For instance, a young lady of my acquaintance, with perfect grades and SATs, just ended up at UCLA. An accomplished young woman—but alas, a full-blood Chink. In retrospect, could Eileen have passed as black? Possible. But difficult. Any white person, however, can pass as Hispanic, providing a substantial if not overwhelming career advantage. Surely quite a few do. This is race fraud. It’s revolting. It has to be stopped.
Therefore, so that all Americans (except Chinks—who form, so to speak, the baseline) can claim their race rights, the rule of law demands a formal registration process. Are you a proud black man? Are you not afraid to stand up and say, I am of pure white blood, and no damned coolie?
If you participated in the 2010 Census, you already have. The forms are on file. We need merely forward them to the new Department of Race, and make the declaration legally binding—with an amnesty period for repentant phonies. A drop of spit snares all remaining snakes. And the new race registry (a true New-World Almanach de Gotha) is public, open to Harvard and everyone else. Presto: no more race fraud. Whew!
Race, of course, is hereditary by definition.

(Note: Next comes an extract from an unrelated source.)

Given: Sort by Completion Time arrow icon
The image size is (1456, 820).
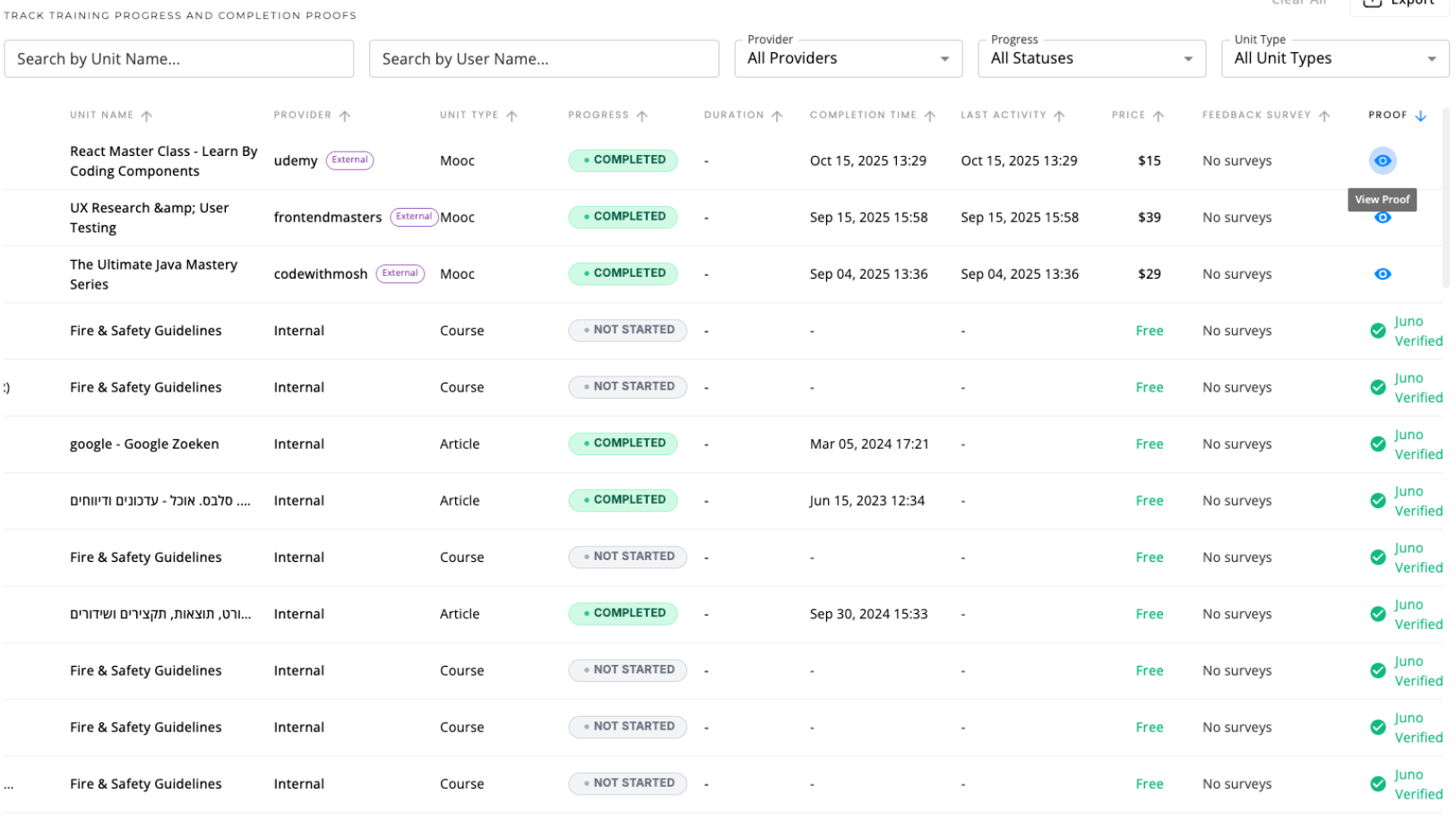Looking at the screenshot, I should point(930,116).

With a formal definition of race, we can define the race of any child by the race of the parents. Our informal rule today, as with the “one-drop” principle for blacks, is that children inherit the race rights of the most privileged parent. By historical standards, perhaps a little lax—but it’s a permissive society, after all.
So that’s step A: formalizing “affirmative action.” No serious person could possibly object. Technically it’s not quite a Pareto optimization, but only if you’re committing race fraud.

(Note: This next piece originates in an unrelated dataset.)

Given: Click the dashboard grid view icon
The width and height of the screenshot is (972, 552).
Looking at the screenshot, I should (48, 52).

We move on to step B, which will warm the cockles of Hayek’s dead heart and bring happiness to liberaltarians everywhere. Advancing from status to contract, we take our newly-securitized race rights, and make them transferable. Let a sweet wind of capitalism blow!

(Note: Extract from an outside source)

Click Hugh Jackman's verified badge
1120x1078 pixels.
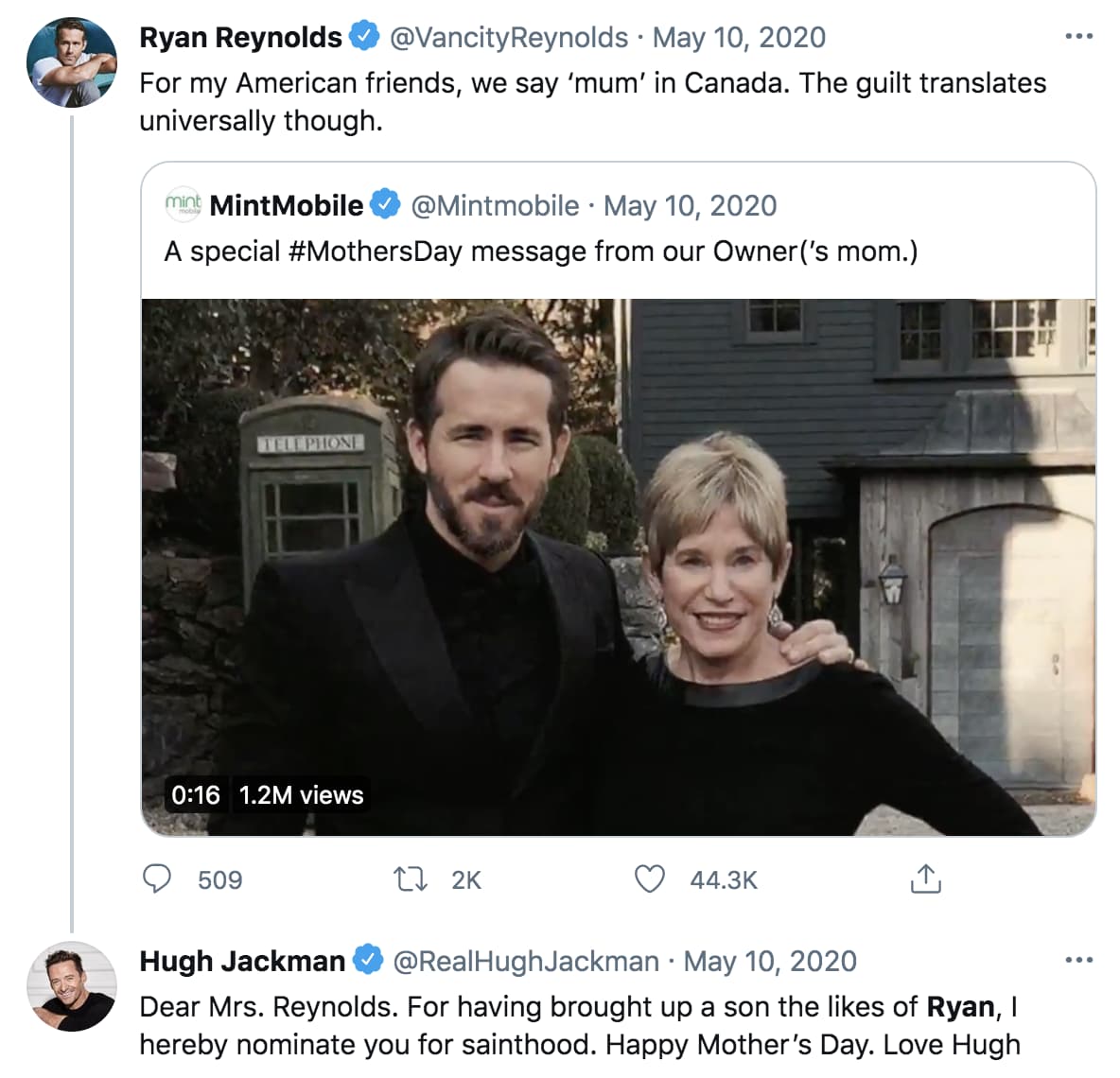point(368,961)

Consider all the African-Americans who will never even apply to Harvard. They have a privilege of almost incalculable value: 450 extra points on their SATs. They may be too old to go to college, but their children aren’t. And their children’s children, ad infinitum. Of course, not even their children’s children may want to go to Harvard—or there may be other goods they prefer. Goods that could be provided, just as ad infinitum, by a prudently-invested nest egg.
Now look at Eileen—and her mother, who escaped penniless from the American-made chaos of China’s century of revolution, and has saved and slaved to bring her daughter the best Meiguo can offer. Alas, through no fault of hers or her daughter’s, that best does not include Harvard.
Here, surely, is a natural economic exchange. Why shouldn’t Eileen’s mother take out a second mortgage to assure her daughter, and heirs indefinite, all the privileges of being technically black? Why shouldn’t a poor African-American youth, with no particular use for race rights, give them up in exchange for a substantial trust fund which can free him to pursue his dreams? Being officially Chinese is no skin off his ghetto ass. And here are some real reparations—color, green. By definition, voluntary trade benefits both parties. I.e., it’s a Pareto optimization.
In the long run, of course, transferable titles of hereditary nobility will end up in the hands of those most capable of capturing them. Even if they initially do not correspond to actual nobility of the blood—a reality confirmed again and again by 21st-century science—this in the end will be the result. And the natural order of civilized society, ulcered so long, heals at long last.
Thus, harming no one (except the fraudsters), America transitions seamlessly from phony, embarrassing “affirmative action” to authentic and lasting reaction. What’s not to like? Embrace the change.